Source extract

────────────────

To find the masses of the stars, we need to use Kepler's Third Law, the center of mass equation, the equation for period, and the Newtonian improvement to the Keplerian semi-major axis:


\(P^2=\dfrac{4\pi ^2a^3}{G(M_1+M_2)}\)

\(a_1M_1=a_2M_2\)

\(P=\dfrac{2\pi a_1}{v_1}=\dfrac{2\pi a_2}{v_2}\)

\(a=a_1+a_2\)

We begin with Kepler's Third Law, substituting the Newtonian improvement to the semi-major axis for a, and substituting \(M_2=\frac{a_1}{a_2}M_1\):
\(P^2=\dfrac{4\pi ^2(a_1+a_2)^3}{G(M_1+\frac{a_1}{a_2}M_1)}\)

Then, solving the equations of the periods for the semi-major axes and using the relation \(\frac{a_1}{a_2}=\frac{v_1}{v_2}\):

\(P^2=\dfrac{4\pi ^2\left(\frac{P(a_1+a_2)}{2\pi}\right)^3}{G(M_1+\frac{a_1}{a_2}M_1)}\)

\(\Longrightarrow M_1=\dfrac{v_2P(v_1+v_2)^2}{2\pi G}\)

Repeating a similar process for the second mass, we get:

\(\Longrightarrow M_2=\dfrac{v_1P(v_1+v_2)^2}{2\pi G}\)

────────────────

Stored data
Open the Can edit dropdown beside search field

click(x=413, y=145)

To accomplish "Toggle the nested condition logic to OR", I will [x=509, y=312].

────────────────

To do
• 1. Answer these questions about the derivation of binary-star masses:
(a) What expression is substituted for \(M_2\) when Kepler's Third Law is rewritten?
(b) Which ratio is \(\frac{a_1}{a_2}\) set equal to?
(c) What result is given for the second mass?
• 2. Can you continue the derivation of binary-star masses from the point where it stops?

Answers for the exercise
• 1.
(a) \(M_2=\frac{a_1}{a_2}M_1\)
(b) \(\frac{v_1}{v_2}\)
(c) \(M_2=\dfrac{v_1P(v_1+v_2)^2}{2\pi G}\)

• 2.
Now, to solve for the radii of the stars, we need to use the transit depth equation, which was derived in a previous problem, and the transit time expression, which we must derive. To do this, we must consider the Stefan-Boltzmann law, \(L\propto R^2T^4\). From here, we can see that if the temperatures are relatively similar, a star with a larger radius will have a bigger luminosity. Thus, we can conclude that the primary transit (the transit with the larger depth) occurs when the star with smaller radius passes in front of the star with larger radius, blocking a higher proportion of light; the secondary transit (with a smaller depth) would then occur when the star with a larger radius passes in front of the star with a smaller radius. 


Figure 4: The transit of the smaller star across the bigger star.

From Figure 4, we can see that in the frame of the bigger star, the smaller star has a velocity of \(v_1+v_2\) and must travel a distance of \(2R_1+2R_2\). The transit time, \(t_{trans}\), is given by:


\(t_{trans}=\dfrac{2(R_1+R_2)}{v_1+v_2}\)

We also know the transit depth equation from a previous result:

\(\delta =\left( \dfrac{R_2}{R_1}\right)^2\)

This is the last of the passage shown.